# Demand Forecasting Model Training Pipeline

This notebook trains demand forecasting models for each item-location combination using the feature store data.

In [None]:
# Import necessary libraries
import hopsworks
import joblib
import pandas as pd
import numpy as np
import os
import json
import matplotlib.pyplot as plt
from datetime import datetime
from sklearn.ensemble import RandomForestRegressor
from xgboost import XGBRegressor
from sklearn.metrics import mean_absolute_error, mean_squared_error, r2_score
from dotenv import load_dotenv

# Ignore warnings
import warnings
warnings.filterwarnings('ignore')

## Configuration Parameters

Set the parameters for the training pipeline.

In [None]:
# Load environment variables
load_dotenv()

# Configure training parameters
project_name = 'models1000'
feature_group_name = 'demand_features'
# version = 1  # Version can be incremented automatically in some cases
model_name = 'demand_forecaster'
# model_version = 1  # Let Hopsworks handle versioning automatically
test_size = 0.2
location_id = None  # Set to specific location ID to filter for a single location

## Connect to Hopsworks

Establish connection to the Hopsworks Feature Store.

In [None]:
print("Connecting to Hopsworks")
api_key = os.getenv("HOPSWORKS_API_KEY")
host = os.getenv("HOST")
port = os.getenv("PORT")

project = hopsworks.login(host=host, port=port, api_key_value=api_key, project=project_name)
fs = project.get_feature_store()


## Retrieve Feature Group

Get the feature group containing the demand data.

In [None]:
print(f"Retrieving Feature Group: {feature_group_name}")
demand_fg = fs.get_feature_group(
    name=feature_group_name,
#    version=1,  # Using fixed version if needed
)

print("Feature Group Investigation")
demand_fg.show(5)

## Feature Selection and Query

Select features and prepare the query for training data.

In [None]:
print("Feature Selection")
# Define query with proper feature selection
query = demand_fg.select_all()

## Setup Transformation Functions

Define transformation functions for feature engineering.

In [None]:
print("Setting up transformation functions")
# Import the built-in transformations
from hopsworks.hsfs.builtin_transformations import label_encoder

print("Applying label encoding to location ID")
transformation_functions = [label_encoder("loc_id")]
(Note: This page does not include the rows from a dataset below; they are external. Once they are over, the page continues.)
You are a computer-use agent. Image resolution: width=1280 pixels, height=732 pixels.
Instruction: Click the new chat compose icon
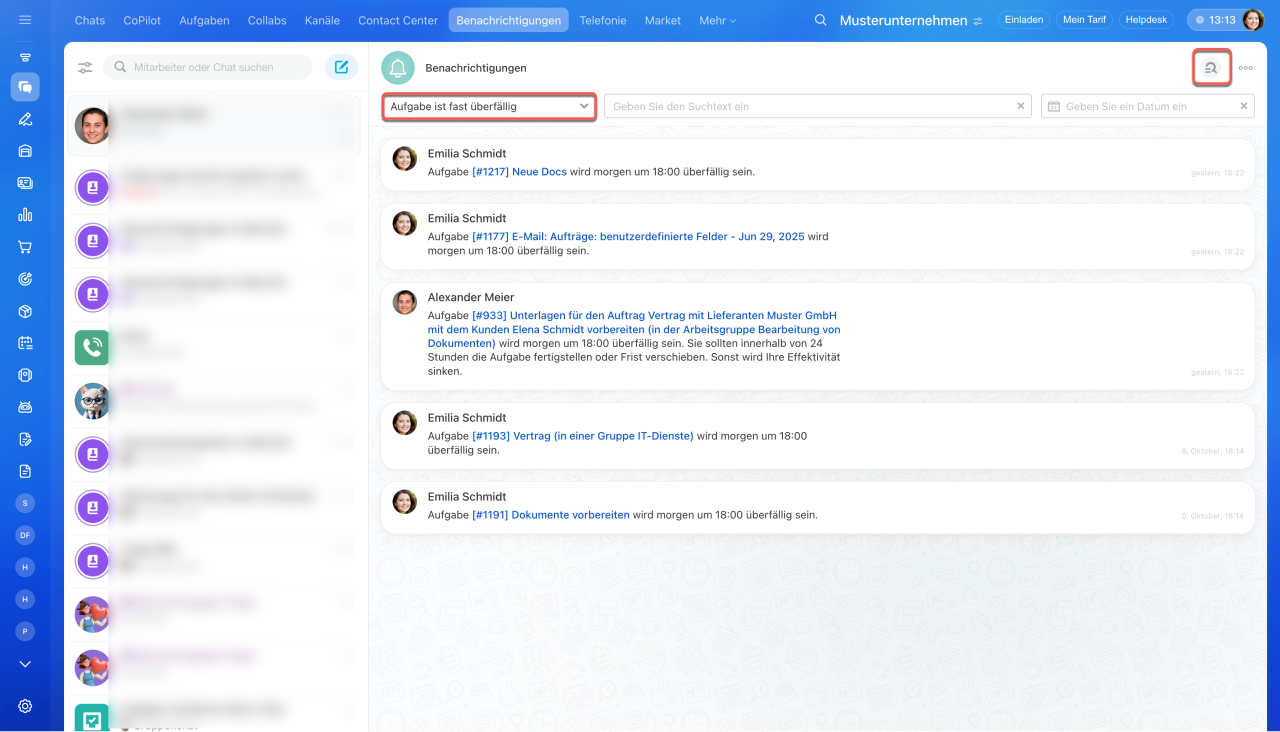(341, 67)
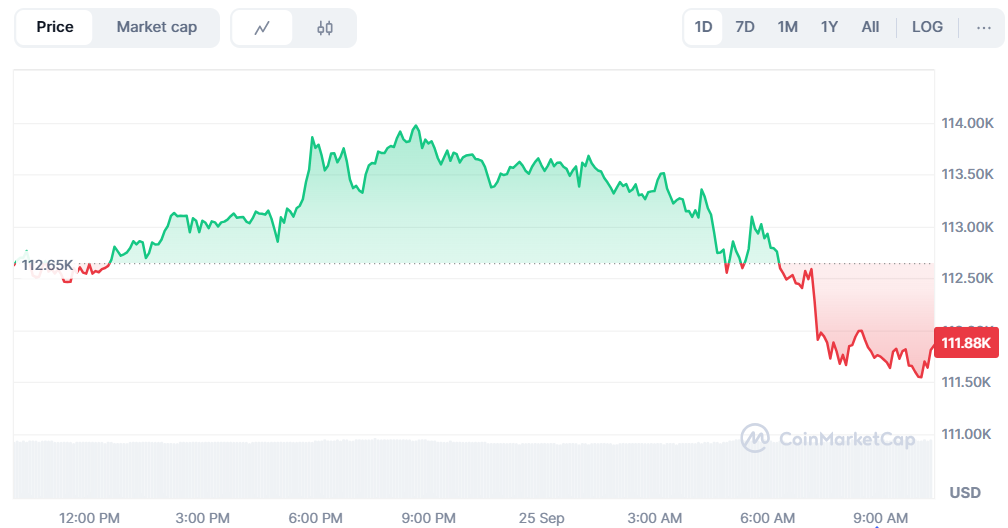Select the Price tab

coord(55,27)
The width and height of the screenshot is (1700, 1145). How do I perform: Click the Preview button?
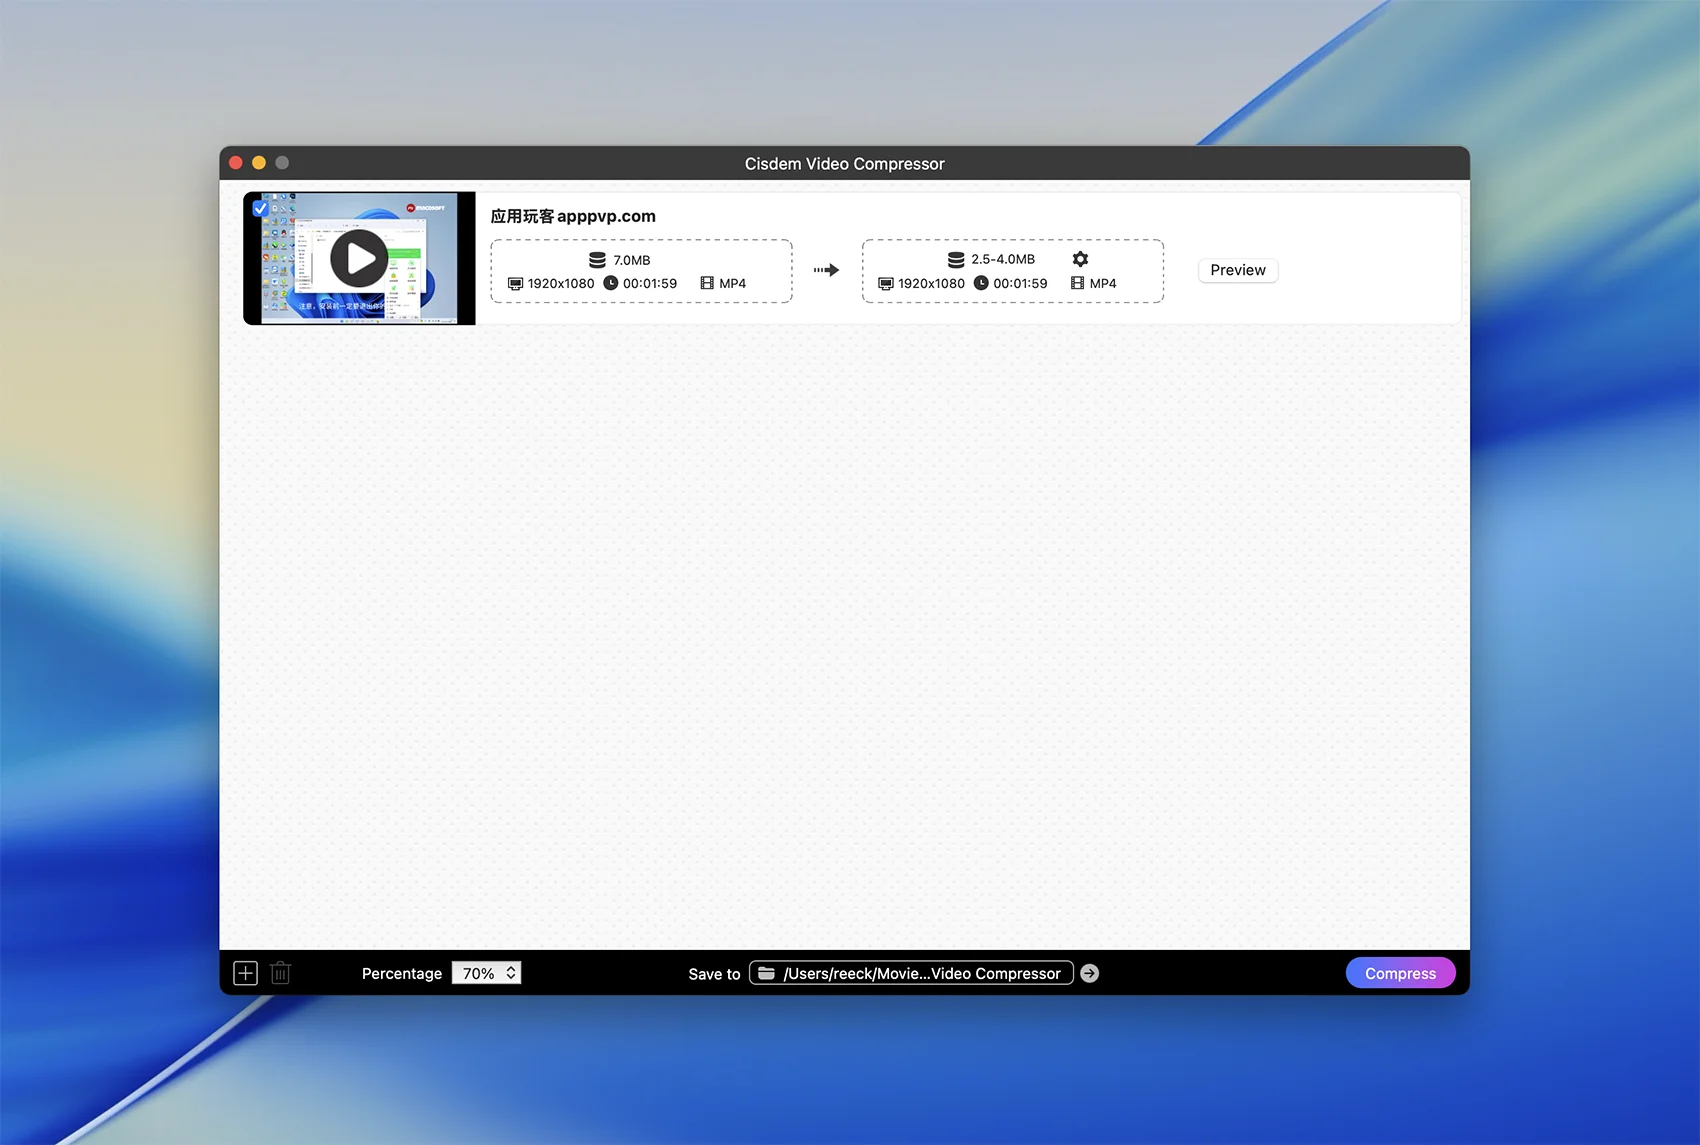coord(1237,270)
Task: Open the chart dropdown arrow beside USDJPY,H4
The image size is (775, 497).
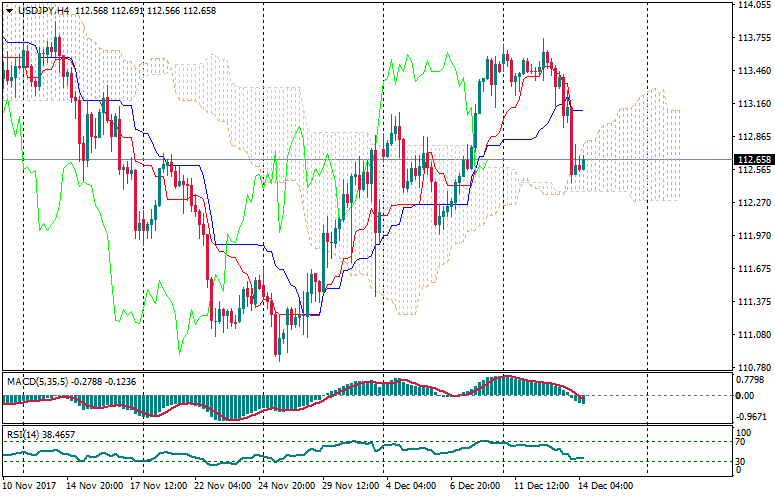Action: pos(9,9)
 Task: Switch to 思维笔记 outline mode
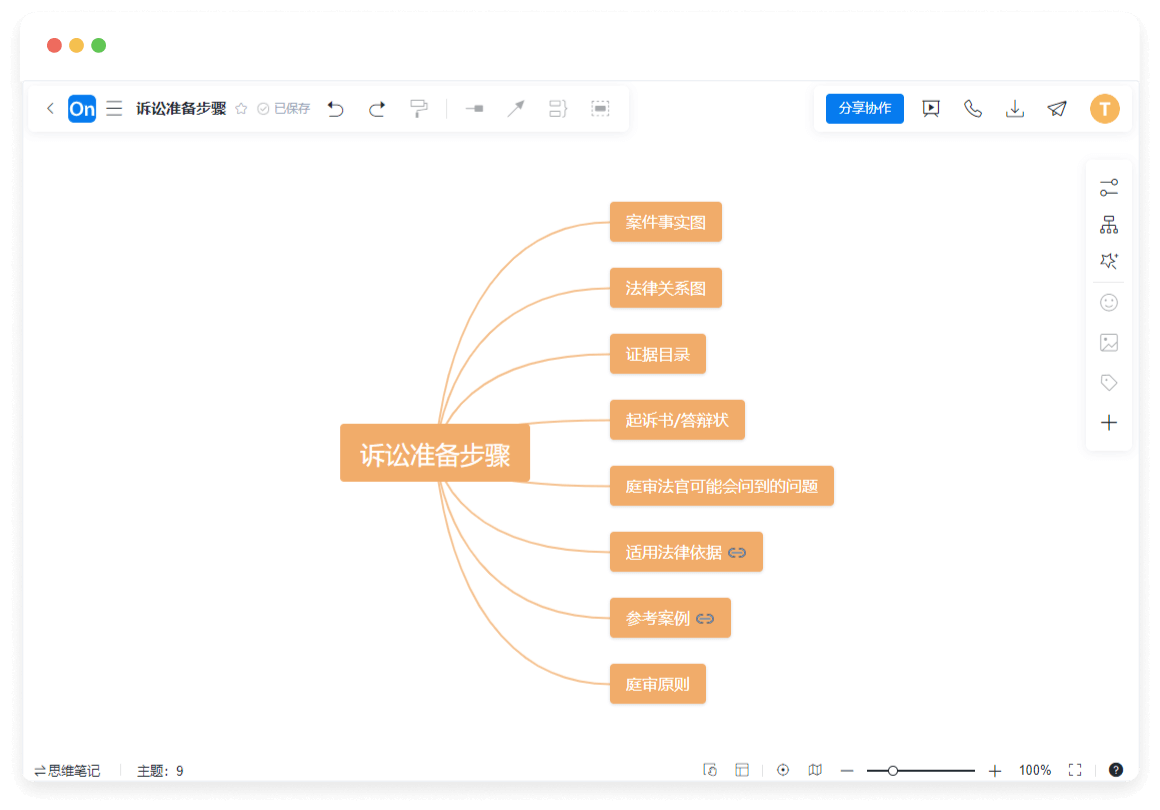click(x=67, y=770)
print(f"Created transformation function for loc_id using label_encoder")

## Create Feature View

Create a feature view for the demand data.

In [None]:
print(f"Getting or creating feature view: {feature_group_name}_view")

# Use get_or_create_feature_view method
feature_view = fs.get_or_create_feature_view(
    name=f"{feature_group_name}_view",
#    version=1,  
    description="Feature view for demand forecasting",
    labels=["repetitive_demand_quantity"],
    query=query,
    transformation_functions=transformation_functions
)

print(f"Successfully got or created feature view: {feature_group_name}_view")

## Identify Training Scope

Determine the number of models to train.

In [None]:
# Get model registry
mr = project.get_model_registry()

# Get unique items and locations for training
items = query.read(limit=1000)['sp_id'].unique()  # Use a sample to get unique items
locations = query.read(limit=1000)['loc_id'].unique() if location_id is None else [location_id]

# Calculate total number of models
total_models = len(items) * len(locations)

print(f"Training {total_models} models (items: {len(items)} × locations: {len(locations)})")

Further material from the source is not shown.